_Task prompt_: Produce a copy of every line in the records that holds the string "agent".

BEGIN Record extracts

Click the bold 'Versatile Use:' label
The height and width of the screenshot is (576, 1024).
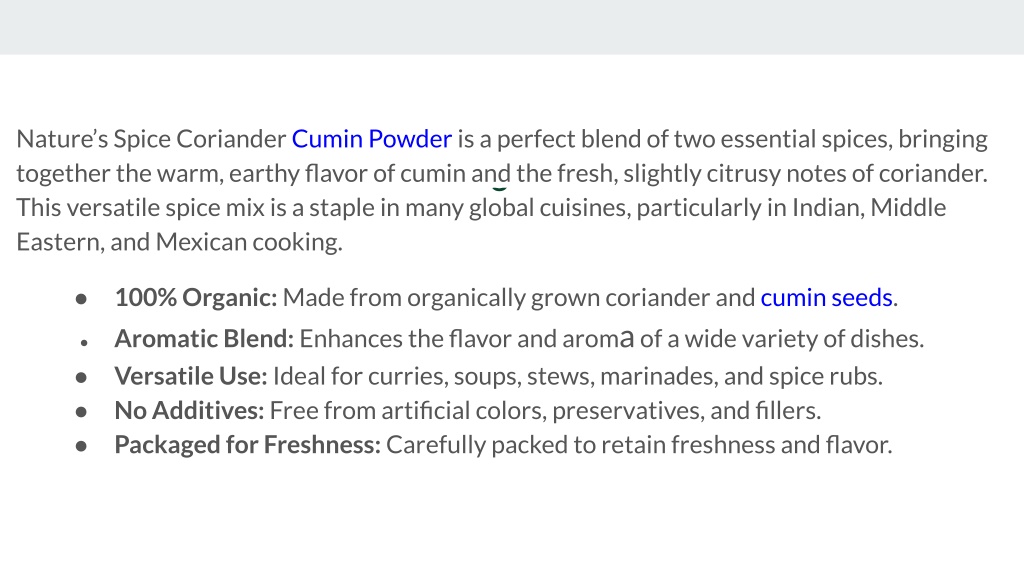191,376
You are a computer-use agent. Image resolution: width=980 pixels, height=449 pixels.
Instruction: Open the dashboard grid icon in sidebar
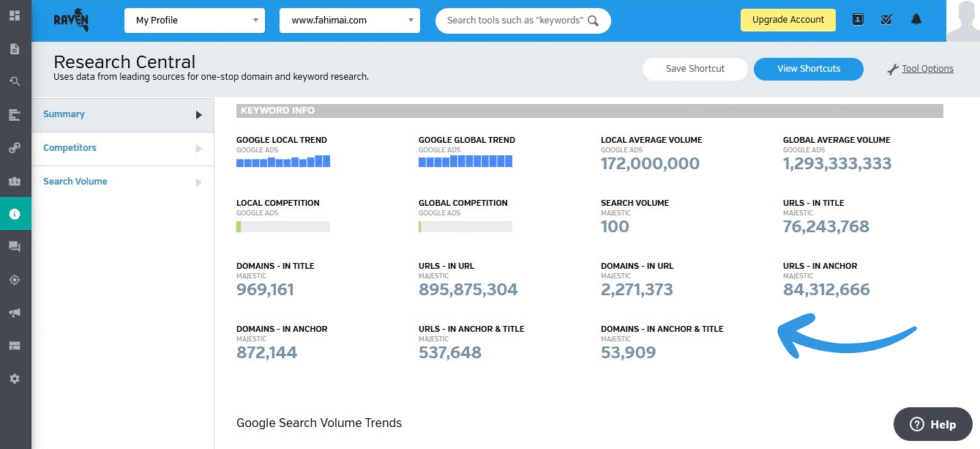click(14, 16)
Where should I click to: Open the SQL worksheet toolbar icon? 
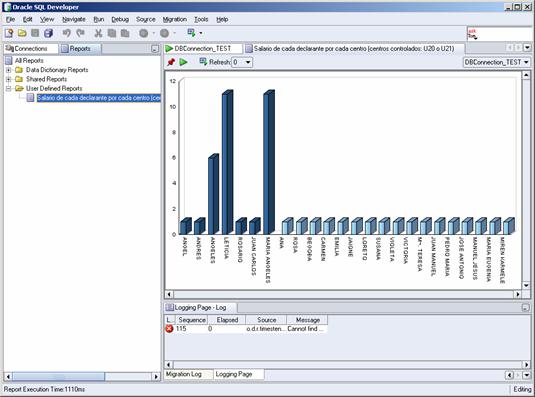point(191,33)
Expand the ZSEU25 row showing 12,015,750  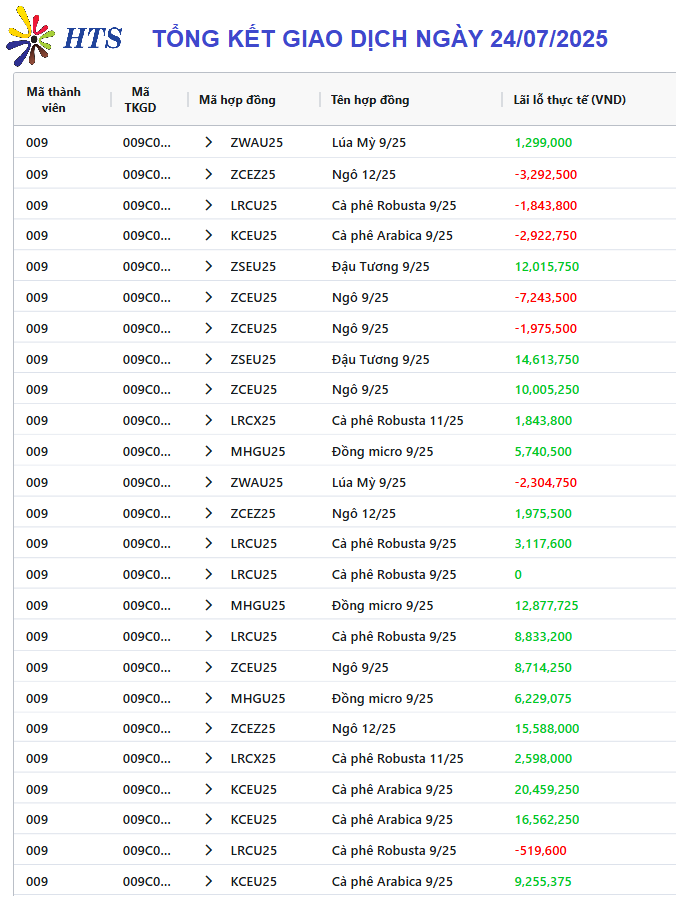(x=209, y=267)
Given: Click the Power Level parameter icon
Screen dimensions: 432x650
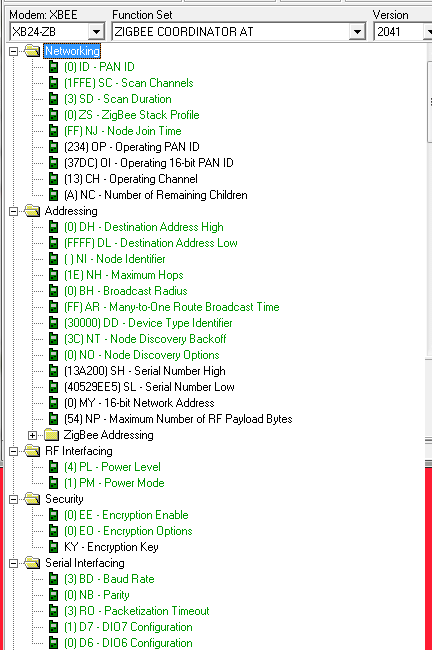Looking at the screenshot, I should click(53, 467).
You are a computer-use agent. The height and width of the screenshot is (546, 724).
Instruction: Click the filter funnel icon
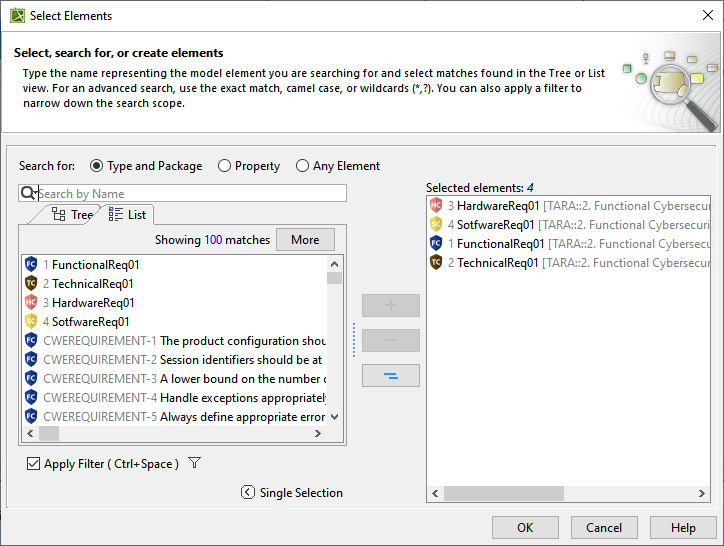[x=195, y=463]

END Record extracts

_Exercise solution_:
You are a computer-use agent. Image resolution: width=980 pixels, height=449 pixels.
You are a computer-use agent. The height and width of the screenshot is (546, 724).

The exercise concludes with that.